Au sein de la Hirslanden Klinik Stephanshorn, vous formez également des membres du personnel infirmier à la méthode HypnoNurse® et vous formez vos collègues à l’hypnose dans le cadre de la gestion de la santé en entreprise. Comment en êtes-vous arrivée là ?

Notre clinique est ouverte aux nouvelles approches – ce que je savais déjà grâce à l’exposé d’OMNI lors du séminaire des cadres. Après avoir terminé le cours HypnoNurse®, j’ai pu présenter à la direction ce qu’est HypnoNurse® et ses effets. La direction a alors approuvé un projet pilote pour 2024. Nous avons ensuite mené une enquête auprès des patientes et patients, que j’ai évoquée plus tôt. J’ai également mené une enquête auprès des personnes formées à HypnoNurse®. En raison des résultats extrêmement positifs de l’enquête, nous avons reçu le feu vert pour un deuxième cours qui débutera en avril 2025.

Quelle a été votre expérience lors des formations continues internes ? Et quelle est l’ampleur de la demande ?

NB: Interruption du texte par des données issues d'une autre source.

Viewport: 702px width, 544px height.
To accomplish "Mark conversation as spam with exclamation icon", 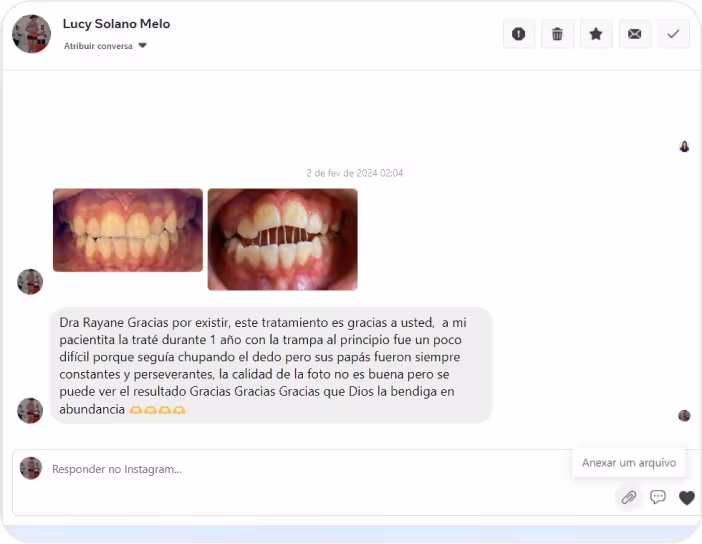I will pos(518,34).
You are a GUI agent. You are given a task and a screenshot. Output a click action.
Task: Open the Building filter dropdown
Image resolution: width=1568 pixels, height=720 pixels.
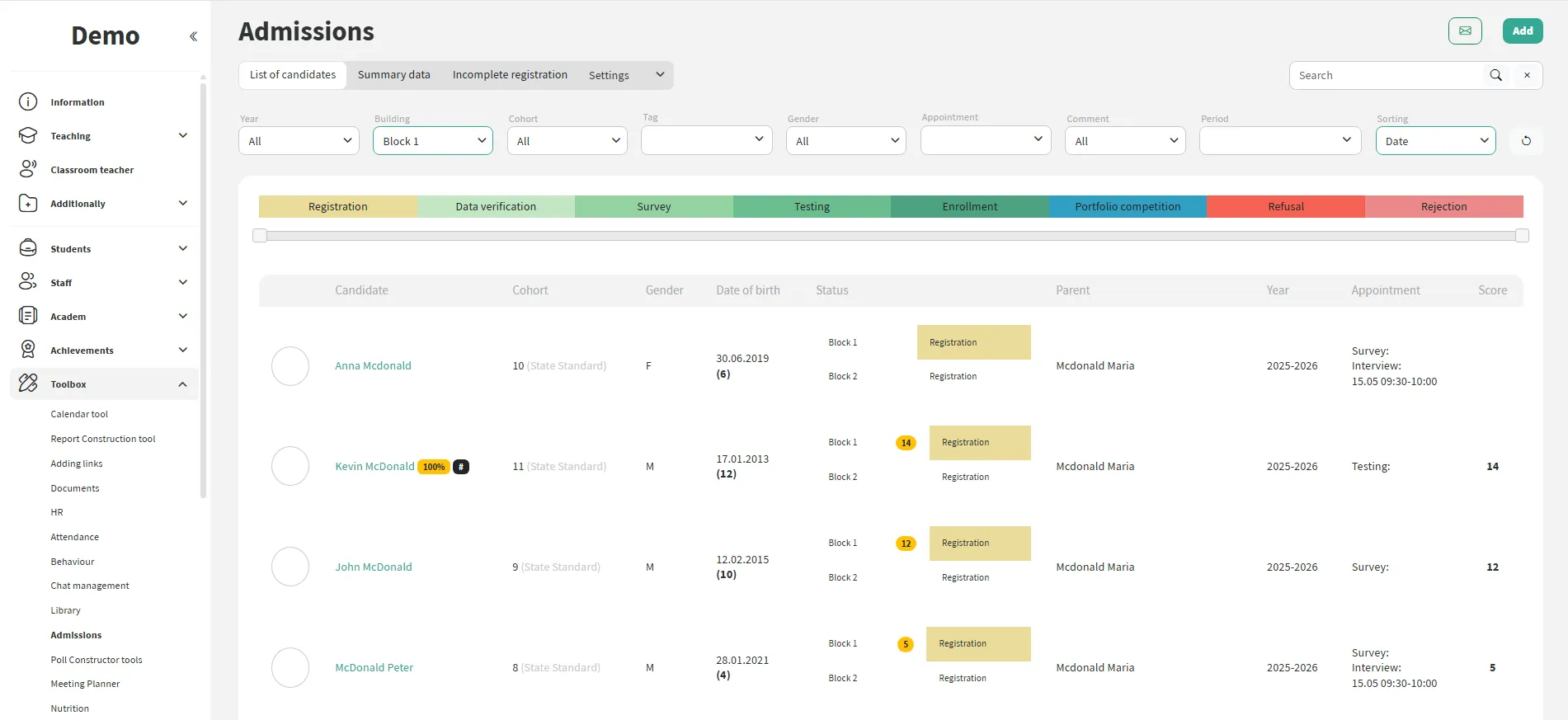pos(433,141)
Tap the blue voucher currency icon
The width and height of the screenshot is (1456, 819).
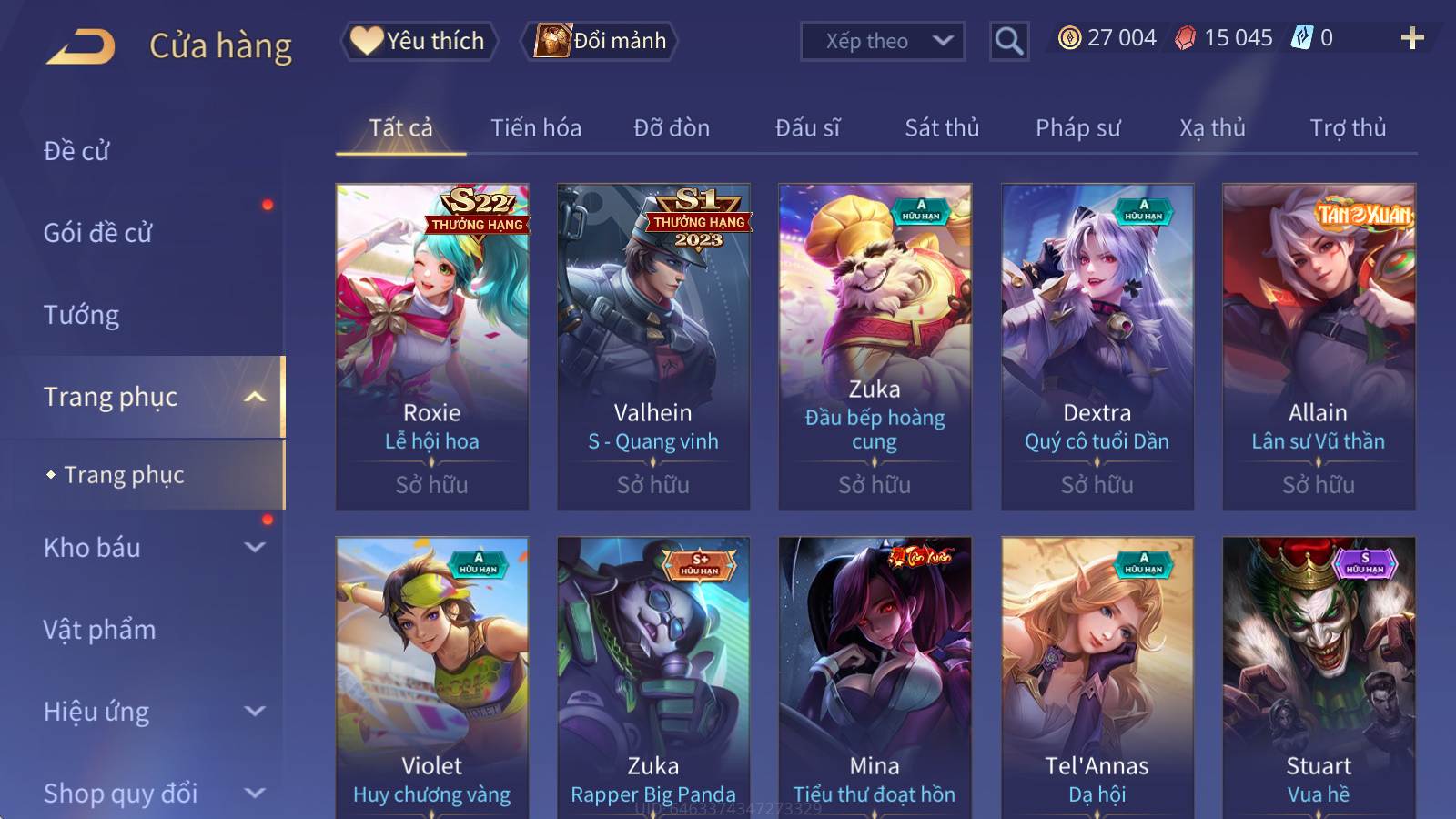(x=1302, y=38)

La demande est très forte. Nous avons présenté la première formation lors de deux après-midis d’information, y compris des séances de questions-réponses. Onze personnes ont participé au premier cours et j’ai tenu une liste d’attente pour le cours suivant. Le deuxième cours était complet en une semaine. J’ai déjà une liste d’attente pour un troisième cours en 2026.

Chose fascinante : bien que les journées de formation soient très longues (plus que les 8,5 heures habituelles), les personnes participantes ne regardent jamais leur montre. On sent que la fascination pour ce thème se propage. Car il est tout à fait fascinant d’apprendre à travailler avec son propre subconscient, de comprendre comment cela peut aider les autres et ce que cela permet d’obtenir.

L’autohypnose représente une partie importante de la formation HypnoNurse®. Le personnel soignant exerce un métier intense ; avec l’autohypnose, on dispose d’un outil formidable qui permet de récupérer rapidement. Cela permet de gérer les émotions et de retrouver de l’énergie pour la vie privée et bien plus encore. C’est important, car la plupart d’entre nous travaillent beaucoup et, bien souvent, en équipes.

Et pour finir, quel message souhaitez-vous transmettre aux lectrices et lecteurs ?

La médecine et l’hypnose ne sont pas en concurrence, elles se complètent parfaitement. Cela nous permet d’améliorer encore considérablement le niveau de qualité, qui est au demeurant déjà élevé.

Notre spécialiste

Portrait von Elena Boetschi
Elena Boetschi
Co-cheffe d’équipe des soins au service des urgences
Elena Boetschi est co-cheffe d’équipe des soins au service des urgences de la Klinik Stephanshorn à Saint-Gall. En 2022, elle a achevé sa formation d’hypnothérapeute et suivi différentes formations continues dans ce domaine. Depuis 2024, elle est instructrice HypnoNurse® et propose à la Klinik Stephanshorn la formation HypnoNurse® ainsi que des cours d’hypnose en groupe et d’autohypnose qui soutiennent la gestion de la santé en entreprise (GSE) de la clinique.